For a nut and fruit stuffing crush nuts and a fig, add raisin, fill in with cognac and leave to be drawn on 2–3 h.
2.
For cake layers sift flour with a baking powder and salt.Butter pound with a glass of sugar until white. Alternating, enter in butter 1/4 of flour mix, then 1/3 milks and so on, so far flour mix and milk won't end. Add almond essence and also knead to uniformity.
3.
Beat whites with salt in foam, continue to shake up, gradually adding 1/2 glasses of sugar, to the brilliant resistant foam. Enter whites into dough and it is accurate rake mix from top to down, to uniformity.
4.
Divide dough into 3 parts.
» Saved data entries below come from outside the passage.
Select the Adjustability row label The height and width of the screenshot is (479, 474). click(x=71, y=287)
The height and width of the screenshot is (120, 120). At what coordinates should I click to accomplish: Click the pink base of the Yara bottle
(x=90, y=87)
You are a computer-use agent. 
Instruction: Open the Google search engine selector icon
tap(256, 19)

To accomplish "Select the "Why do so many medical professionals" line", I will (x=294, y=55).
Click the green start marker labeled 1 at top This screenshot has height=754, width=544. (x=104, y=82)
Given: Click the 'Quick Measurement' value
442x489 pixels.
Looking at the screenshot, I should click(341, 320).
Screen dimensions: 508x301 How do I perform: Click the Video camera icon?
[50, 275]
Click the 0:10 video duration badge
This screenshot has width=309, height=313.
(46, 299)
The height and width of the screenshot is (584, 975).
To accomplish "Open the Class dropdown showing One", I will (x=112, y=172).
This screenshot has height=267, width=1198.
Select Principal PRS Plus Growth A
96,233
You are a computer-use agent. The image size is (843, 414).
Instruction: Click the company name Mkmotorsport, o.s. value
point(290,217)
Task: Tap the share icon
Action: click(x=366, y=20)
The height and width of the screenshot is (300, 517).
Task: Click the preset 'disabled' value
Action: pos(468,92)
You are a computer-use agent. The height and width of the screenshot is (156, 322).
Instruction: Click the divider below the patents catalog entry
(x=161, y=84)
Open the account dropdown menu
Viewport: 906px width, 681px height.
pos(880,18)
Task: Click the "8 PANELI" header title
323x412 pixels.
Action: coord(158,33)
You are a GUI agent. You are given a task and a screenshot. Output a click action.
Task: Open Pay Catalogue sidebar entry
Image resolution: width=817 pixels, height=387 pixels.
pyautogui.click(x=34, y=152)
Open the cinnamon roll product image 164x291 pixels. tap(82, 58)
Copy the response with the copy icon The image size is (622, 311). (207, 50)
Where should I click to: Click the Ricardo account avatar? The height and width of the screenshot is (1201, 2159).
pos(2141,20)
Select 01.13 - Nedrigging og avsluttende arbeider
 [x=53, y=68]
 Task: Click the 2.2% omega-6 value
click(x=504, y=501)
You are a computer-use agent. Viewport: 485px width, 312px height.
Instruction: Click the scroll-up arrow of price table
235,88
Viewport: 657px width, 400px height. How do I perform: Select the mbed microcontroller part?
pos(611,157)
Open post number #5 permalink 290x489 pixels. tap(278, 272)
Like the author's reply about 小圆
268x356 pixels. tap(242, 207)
In the buttered demountable to form with a diameter of 22-24 cm consistently bake 3 cake layers in warmed to 350 F. to an oven. Bake each cake layer to golden color about 30 min. Then get from ovens, leave for 5 min. in shape, then take out and cool on a metal lattice.
5.
For syrup, stirring slowly, you will boil 1/2 glasses of water with sugar also you cook 6–7 min. Add Amaretto and alcohol, filtered from mix for a nut and fruit stuffing.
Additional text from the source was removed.